● SOURCE INFORMATION:
————————

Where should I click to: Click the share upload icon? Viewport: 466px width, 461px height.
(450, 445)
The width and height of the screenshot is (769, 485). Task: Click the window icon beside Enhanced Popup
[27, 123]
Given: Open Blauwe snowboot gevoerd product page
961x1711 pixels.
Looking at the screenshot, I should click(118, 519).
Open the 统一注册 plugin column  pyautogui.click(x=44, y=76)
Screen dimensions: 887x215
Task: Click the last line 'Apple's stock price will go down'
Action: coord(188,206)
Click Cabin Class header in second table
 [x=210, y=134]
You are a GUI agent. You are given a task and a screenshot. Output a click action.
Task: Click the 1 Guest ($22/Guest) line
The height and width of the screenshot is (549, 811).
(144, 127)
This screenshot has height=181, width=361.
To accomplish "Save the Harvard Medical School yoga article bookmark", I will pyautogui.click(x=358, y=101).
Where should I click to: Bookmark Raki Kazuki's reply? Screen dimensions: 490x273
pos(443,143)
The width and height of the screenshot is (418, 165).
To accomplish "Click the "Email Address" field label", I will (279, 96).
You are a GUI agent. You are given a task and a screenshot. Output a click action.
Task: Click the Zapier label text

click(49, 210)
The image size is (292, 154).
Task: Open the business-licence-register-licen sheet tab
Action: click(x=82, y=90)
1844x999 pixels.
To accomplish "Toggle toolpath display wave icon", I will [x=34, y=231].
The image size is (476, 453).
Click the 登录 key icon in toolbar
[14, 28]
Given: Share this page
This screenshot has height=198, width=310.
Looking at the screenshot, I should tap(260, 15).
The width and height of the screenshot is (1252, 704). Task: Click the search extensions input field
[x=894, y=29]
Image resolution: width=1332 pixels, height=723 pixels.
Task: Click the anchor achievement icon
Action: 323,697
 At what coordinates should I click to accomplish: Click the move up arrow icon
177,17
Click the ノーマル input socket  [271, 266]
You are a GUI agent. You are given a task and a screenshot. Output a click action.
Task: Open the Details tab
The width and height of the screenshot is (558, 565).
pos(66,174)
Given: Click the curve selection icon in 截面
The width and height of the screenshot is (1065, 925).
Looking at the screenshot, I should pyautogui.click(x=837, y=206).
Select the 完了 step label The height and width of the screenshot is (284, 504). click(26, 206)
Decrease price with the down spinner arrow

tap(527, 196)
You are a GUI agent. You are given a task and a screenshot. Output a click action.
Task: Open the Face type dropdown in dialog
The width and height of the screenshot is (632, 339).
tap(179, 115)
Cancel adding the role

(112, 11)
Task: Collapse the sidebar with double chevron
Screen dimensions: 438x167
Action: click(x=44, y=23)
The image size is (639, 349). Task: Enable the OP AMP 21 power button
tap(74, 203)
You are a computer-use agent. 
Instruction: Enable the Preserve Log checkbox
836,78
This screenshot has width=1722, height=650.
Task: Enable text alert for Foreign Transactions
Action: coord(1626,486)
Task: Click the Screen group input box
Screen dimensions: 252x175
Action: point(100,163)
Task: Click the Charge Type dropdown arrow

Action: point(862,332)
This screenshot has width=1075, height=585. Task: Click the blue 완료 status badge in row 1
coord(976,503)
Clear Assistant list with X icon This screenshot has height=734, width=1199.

————————

● REQUIRED WORK:
Output the material in full, exactly as it appears.

● RESPONSE:
Where should I click to: Click the share upload icon? Viewport: 466px width, 461px height.
(450, 445)
The width and height of the screenshot is (769, 485). Task: Click the window icon beside Enhanced Popup
[27, 123]
Given: Open Blauwe snowboot gevoerd product page
961x1711 pixels.
Looking at the screenshot, I should click(118, 519).
Open the 统一注册 plugin column  pyautogui.click(x=44, y=76)
Screen dimensions: 887x215
Task: Click the last line 'Apple's stock price will go down'
Action: coord(188,206)
Click Cabin Class header in second table
 [x=210, y=134]
You are a GUI agent. You are given a task and a screenshot. Output a click action.
Task: Click the 1 Guest ($22/Guest) line
The height and width of the screenshot is (549, 811).
(144, 127)
This screenshot has height=181, width=361.
To accomplish "Save the Harvard Medical School yoga article bookmark", I will pyautogui.click(x=358, y=101).
Where should I click to: Bookmark Raki Kazuki's reply? Screen dimensions: 490x273
pos(443,143)
The width and height of the screenshot is (418, 165).
To accomplish "Click the "Email Address" field label", I will (279, 96).
You are a GUI agent. You are given a task and a screenshot. Output a click action.
Task: Click the Zapier label text

click(49, 210)
The image size is (292, 154).
Task: Open the business-licence-register-licen sheet tab
Action: click(x=82, y=90)
1844x999 pixels.
To accomplish "Toggle toolpath display wave icon", I will [x=34, y=231].
The image size is (476, 453).
Click the 登录 key icon in toolbar
[14, 28]
Given: Share this page
This screenshot has height=198, width=310.
Looking at the screenshot, I should tap(260, 15).
The width and height of the screenshot is (1252, 704). Task: Click the search extensions input field
[x=894, y=29]
Image resolution: width=1332 pixels, height=723 pixels.
Task: Click the anchor achievement icon
Action: 323,697
 At what coordinates should I click to accomplish: Click the move up arrow icon
177,17
Click the ノーマル input socket  [271, 266]
You are a GUI agent. You are given a task and a screenshot. Output a click action.
Task: Open the Details tab
The width and height of the screenshot is (558, 565).
pos(66,174)
Given: Click the curve selection icon in 截面
The width and height of the screenshot is (1065, 925).
Looking at the screenshot, I should pyautogui.click(x=837, y=206).
Select the 完了 step label The height and width of the screenshot is (284, 504). click(26, 206)
Decrease price with the down spinner arrow

tap(527, 196)
You are a GUI agent. You are given a task and a screenshot. Output a click action.
Task: Open the Face type dropdown in dialog
The width and height of the screenshot is (632, 339).
tap(179, 115)
Cancel adding the role

(112, 11)
Task: Collapse the sidebar with double chevron
Screen dimensions: 438x167
Action: click(x=44, y=23)
The image size is (639, 349). Task: Enable the OP AMP 21 power button
tap(74, 203)
You are a computer-use agent. 
Instruction: Enable the Preserve Log checkbox
836,78
This screenshot has width=1722, height=650.
Task: Enable text alert for Foreign Transactions
Action: coord(1626,486)
Task: Click the Screen group input box
Screen dimensions: 252x175
Action: point(100,163)
Task: Click the Charge Type dropdown arrow

Action: point(862,332)
This screenshot has width=1075, height=585. Task: Click the blue 완료 status badge in row 1
coord(976,503)
Clear Assistant list with X icon This screenshot has height=734, width=1199.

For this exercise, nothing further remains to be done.